カカシは立ち止まった。そのまま振り返ることもできずただ立ち尽くした。
次の日いつもの時間にカカシが男とすれ違うことはなかった。それでもカカシは待った。月が皓々と辺りを照らした。もう来ないと思ったがそれでも待った。夜が更けて気が済むまでただひたすらに男を待った。男は来なかった。
その次の日もカカシが男とすれ違うことはなかった。カカシは待たなかった。かわりに小さく歌を歌った。男が歌った歌しか知らなかったので男の歌を歌った。男のように気持ちよく歌えなかったがそれでも少し慰められた。
それから小さく歌いながら暗くなっていく道を歩いて報告書を出しに行くのがカカシの日課になった。男がカカシに気付いて口をつぐむのと同じだけの長さを、カカシも黙った。男があらわれることはなかった。
抑えようとしても抑えきれない喜びを見せた男が憐れだった。幸福の絶頂から不幸のどん底まで落とされたような男が憐れだった。たかが恋愛にそこまで入れ込んだ男が憐れだった。虚ろにかわいた目が憐れだった。丸めた背中が憐れだった。
愛を歌った男のすべてが憐れだと思った。
どうにかして慰めてやりたかった。男がまた浮かれて奥歯をかみ締めるなら自分が愛してやってもいいと思った。

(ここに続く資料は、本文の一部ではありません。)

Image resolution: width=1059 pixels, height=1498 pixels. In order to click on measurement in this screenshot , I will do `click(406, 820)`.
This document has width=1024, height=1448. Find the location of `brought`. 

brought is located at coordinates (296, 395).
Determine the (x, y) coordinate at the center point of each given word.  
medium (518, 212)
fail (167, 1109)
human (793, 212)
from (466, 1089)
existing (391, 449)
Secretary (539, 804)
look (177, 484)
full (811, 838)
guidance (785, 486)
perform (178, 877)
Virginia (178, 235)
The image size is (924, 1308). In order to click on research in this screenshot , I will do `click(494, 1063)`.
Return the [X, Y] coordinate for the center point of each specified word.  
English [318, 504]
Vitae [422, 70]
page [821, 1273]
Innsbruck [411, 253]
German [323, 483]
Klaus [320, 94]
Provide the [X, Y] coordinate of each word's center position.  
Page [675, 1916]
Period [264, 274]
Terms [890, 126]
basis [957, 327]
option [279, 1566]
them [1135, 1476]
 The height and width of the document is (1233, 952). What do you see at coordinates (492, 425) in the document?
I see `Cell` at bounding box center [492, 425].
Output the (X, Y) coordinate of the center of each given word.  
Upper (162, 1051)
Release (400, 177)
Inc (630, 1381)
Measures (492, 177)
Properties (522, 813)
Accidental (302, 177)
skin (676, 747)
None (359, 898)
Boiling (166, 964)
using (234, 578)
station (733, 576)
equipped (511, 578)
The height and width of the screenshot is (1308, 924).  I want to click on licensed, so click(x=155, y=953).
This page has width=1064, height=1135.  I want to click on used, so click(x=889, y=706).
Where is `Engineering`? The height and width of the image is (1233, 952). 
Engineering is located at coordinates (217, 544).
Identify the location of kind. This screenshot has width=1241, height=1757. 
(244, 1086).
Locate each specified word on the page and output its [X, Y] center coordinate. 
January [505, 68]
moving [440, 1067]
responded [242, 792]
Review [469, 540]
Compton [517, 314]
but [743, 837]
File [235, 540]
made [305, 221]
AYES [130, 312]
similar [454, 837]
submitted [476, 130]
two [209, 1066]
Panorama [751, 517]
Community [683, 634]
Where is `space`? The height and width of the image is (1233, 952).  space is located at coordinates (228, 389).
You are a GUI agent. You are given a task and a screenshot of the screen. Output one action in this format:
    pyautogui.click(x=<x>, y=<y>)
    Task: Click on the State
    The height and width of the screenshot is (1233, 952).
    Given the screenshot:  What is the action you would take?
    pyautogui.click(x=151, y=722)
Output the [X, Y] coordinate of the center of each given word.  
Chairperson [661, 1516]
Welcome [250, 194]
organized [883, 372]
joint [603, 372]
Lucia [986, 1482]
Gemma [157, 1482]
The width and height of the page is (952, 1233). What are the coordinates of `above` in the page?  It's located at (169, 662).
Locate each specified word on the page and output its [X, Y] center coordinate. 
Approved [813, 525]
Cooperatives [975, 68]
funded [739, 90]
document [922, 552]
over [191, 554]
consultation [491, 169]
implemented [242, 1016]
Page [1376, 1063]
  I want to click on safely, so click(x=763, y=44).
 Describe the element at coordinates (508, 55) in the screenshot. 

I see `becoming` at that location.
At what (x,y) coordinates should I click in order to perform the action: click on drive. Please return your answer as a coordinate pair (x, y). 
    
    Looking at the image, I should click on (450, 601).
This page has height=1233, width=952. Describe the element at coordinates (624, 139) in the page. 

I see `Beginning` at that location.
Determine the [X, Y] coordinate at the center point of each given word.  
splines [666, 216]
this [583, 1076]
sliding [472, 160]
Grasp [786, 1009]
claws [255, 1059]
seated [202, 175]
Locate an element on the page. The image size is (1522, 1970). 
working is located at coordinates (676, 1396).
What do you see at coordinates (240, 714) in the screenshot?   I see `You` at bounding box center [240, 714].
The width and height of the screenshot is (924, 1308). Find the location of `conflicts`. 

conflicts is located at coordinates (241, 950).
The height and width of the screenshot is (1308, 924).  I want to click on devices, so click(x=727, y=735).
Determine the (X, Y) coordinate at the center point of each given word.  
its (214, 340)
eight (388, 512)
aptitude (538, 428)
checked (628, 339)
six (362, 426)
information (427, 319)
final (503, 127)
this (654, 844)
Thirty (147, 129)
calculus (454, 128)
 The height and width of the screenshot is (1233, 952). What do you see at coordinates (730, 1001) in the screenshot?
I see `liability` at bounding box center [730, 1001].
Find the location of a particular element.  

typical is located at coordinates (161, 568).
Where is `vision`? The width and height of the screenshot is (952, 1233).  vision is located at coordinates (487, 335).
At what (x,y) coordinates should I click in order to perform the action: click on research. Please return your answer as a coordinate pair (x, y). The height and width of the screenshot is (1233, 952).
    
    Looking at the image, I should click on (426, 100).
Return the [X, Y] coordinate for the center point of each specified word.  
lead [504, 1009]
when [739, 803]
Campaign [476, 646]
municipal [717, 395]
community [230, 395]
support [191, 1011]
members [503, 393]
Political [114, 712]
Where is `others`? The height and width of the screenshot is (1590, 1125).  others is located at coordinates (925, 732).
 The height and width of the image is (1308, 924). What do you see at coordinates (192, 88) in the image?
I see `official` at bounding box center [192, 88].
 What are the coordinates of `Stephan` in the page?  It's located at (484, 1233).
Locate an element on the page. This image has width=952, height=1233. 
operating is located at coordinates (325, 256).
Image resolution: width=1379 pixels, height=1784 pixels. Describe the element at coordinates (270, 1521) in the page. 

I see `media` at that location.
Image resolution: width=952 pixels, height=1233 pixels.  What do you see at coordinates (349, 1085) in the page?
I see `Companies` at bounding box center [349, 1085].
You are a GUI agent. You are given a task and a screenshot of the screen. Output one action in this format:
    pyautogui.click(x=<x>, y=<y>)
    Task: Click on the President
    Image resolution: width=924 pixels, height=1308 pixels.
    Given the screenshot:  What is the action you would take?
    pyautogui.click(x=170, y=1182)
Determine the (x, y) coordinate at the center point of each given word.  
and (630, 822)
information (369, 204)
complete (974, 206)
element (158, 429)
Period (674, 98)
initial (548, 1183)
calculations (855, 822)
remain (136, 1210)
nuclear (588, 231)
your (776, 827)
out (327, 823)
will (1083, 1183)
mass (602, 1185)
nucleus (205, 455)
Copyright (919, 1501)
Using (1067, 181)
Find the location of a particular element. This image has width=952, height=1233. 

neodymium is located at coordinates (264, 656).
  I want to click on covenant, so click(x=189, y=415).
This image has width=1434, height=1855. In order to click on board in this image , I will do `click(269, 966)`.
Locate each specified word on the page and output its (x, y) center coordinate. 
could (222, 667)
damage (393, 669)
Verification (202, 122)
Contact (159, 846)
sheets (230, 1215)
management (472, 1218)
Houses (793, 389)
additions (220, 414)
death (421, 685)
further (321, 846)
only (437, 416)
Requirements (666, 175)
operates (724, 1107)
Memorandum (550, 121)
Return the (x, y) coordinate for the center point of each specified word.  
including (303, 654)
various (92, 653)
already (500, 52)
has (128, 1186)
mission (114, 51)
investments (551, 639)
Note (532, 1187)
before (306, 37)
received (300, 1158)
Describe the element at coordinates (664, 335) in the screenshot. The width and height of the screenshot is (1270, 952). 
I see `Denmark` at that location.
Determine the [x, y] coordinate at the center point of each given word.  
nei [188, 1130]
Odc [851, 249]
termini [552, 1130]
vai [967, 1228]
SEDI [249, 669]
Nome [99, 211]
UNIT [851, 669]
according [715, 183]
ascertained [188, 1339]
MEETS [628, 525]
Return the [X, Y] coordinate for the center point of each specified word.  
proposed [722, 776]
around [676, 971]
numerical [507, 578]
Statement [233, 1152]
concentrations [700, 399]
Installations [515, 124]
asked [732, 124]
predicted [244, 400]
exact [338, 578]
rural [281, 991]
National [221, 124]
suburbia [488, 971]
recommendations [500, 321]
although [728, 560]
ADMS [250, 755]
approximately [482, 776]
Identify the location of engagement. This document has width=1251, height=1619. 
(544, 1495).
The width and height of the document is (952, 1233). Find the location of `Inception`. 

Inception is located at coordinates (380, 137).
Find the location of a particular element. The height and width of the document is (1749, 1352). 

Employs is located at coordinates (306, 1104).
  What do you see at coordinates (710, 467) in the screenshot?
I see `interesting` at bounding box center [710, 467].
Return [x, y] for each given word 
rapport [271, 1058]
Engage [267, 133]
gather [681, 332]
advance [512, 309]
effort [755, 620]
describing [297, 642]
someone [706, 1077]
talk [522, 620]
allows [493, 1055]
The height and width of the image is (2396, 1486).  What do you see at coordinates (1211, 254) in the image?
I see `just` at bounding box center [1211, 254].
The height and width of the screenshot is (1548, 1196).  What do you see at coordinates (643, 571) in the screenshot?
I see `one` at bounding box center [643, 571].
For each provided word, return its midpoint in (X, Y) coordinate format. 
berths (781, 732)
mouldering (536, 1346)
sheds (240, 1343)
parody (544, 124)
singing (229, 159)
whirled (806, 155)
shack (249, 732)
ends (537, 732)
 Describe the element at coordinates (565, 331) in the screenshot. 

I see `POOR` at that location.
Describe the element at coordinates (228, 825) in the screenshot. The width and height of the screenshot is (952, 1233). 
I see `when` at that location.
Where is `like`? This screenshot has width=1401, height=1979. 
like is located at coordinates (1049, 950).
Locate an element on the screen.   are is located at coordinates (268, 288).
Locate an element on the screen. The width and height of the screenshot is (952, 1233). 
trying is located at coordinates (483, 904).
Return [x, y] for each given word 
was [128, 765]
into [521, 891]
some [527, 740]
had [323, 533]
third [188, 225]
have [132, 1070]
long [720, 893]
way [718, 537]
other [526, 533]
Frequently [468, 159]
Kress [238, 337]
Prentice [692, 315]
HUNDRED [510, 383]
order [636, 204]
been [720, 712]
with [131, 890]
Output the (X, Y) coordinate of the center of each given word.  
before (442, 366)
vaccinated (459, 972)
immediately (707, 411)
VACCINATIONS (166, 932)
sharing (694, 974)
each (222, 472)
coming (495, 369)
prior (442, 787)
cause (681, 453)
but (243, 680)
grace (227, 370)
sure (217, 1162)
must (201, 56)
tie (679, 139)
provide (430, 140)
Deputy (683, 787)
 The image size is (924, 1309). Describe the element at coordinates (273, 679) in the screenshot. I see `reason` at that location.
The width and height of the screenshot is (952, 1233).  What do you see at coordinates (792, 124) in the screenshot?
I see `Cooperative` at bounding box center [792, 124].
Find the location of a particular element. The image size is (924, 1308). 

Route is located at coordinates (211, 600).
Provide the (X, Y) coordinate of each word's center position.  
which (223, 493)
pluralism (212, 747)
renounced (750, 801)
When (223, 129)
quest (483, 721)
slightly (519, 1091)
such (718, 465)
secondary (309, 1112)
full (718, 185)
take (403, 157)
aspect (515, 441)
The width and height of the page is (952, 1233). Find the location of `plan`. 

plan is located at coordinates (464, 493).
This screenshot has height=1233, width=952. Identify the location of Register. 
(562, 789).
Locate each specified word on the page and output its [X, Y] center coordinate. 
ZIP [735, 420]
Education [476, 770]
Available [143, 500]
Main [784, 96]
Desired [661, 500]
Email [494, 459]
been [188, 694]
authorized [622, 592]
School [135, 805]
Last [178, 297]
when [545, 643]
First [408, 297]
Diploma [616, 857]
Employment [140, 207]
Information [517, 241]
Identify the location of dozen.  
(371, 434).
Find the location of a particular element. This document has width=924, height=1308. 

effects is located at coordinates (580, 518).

男はどこから見ても男だし野暮ったいし女みたいな柔らかな肉もなく筋張っていたけど、それでも抱きしめてそれで歌うなら愛してもいい。わけのわからない言葉で小さく歌うよりも強烈で率直に愛を歌うほうが男には似合っている。
そのためならカカシは男が歌った歌のように頬を寄せ合ってもいいと思った。あの空を向く髪を解きいつくしみ愛しながら指に絡ませてもいい。共に暮らすのもしてやれる。
男が力強く愛を歌うなら、嫌がってもおれがいのちの限りに愛してやるのに。思ってカカシは切なくなった。
それから幾日もそうして過ごした。男が歌ったのと同じくらいカカシが歌ったころ、男は再び川沿いの道にあらわれた。男はやはり俯いて頭のしっぽを空に向けてとぼとぼと歩いていた。
(いた)
その姿を見てカカシの心臓は跳ねた。そして嬉しいのと悲しいのと半々の気持ちになった。
カカシはいつもより大きな声で歌った。慰めたかったのもある。しょぼくれた姿よりも喜びに溢れた姿の方が男には似合う。
だがそれよりもカカシは男に気付いて欲しい気持ちがあった。異国の言葉で歌った日のように自分が意識されないのは嫌だった。たとえ通り過ぎた瞬間に存在を忘れられても、通り過ぎる一瞬だけでも全身でカカシを意識して欲しかった。
男の影に近づくと以前よりも少しだけ早くカカシに気付いた。それを嬉しく感じてカカシは口の端を持ち上げた。その口元は覆面が隠したがすこし高くなった声は隠せなかった。それでも男など意識していないかのようにカカシは振舞った。男から視線を感じたがあえて視線を向けなかった。
それからすれ違う数歩前にくるとカカシはちょうど、
あたしの願いは
と歌った。それまでは男がカカシに気付いてとめていた続きを、それをまねて数日歌ってきたように、区切る。
鷹揚にカカシは男を見つめた。呆然とした男の間抜けな顔が面白かった。虚ろな目よりずっといい。
絡んだ視線を意識してカカシは目を細めた。男を見つめたまま釣りあがった口の端で、
ただそれだけよ
と歌うと視線を逸らした。
あなたとふたりー
止まった男の足と振り返る視線を感じてカカシは気分が良かった。カカシの行動を男がどう受け止めたかなんてことはわからなかったが、男がこれから毎日この道を選ぶというなら、カカシは毎日男に愛を歌うだろう。雨の日でも風の日でもカカシは歌う。男がまた浮かれて歌いだし、奥歯をかみ締めてにやけ顔をこらえる日が来るまで男に愛を歌うつもりだった。
カカシに男の歌が届いたように、男にもカカシの歌が届けばいい、とカカシはやさしく歌った。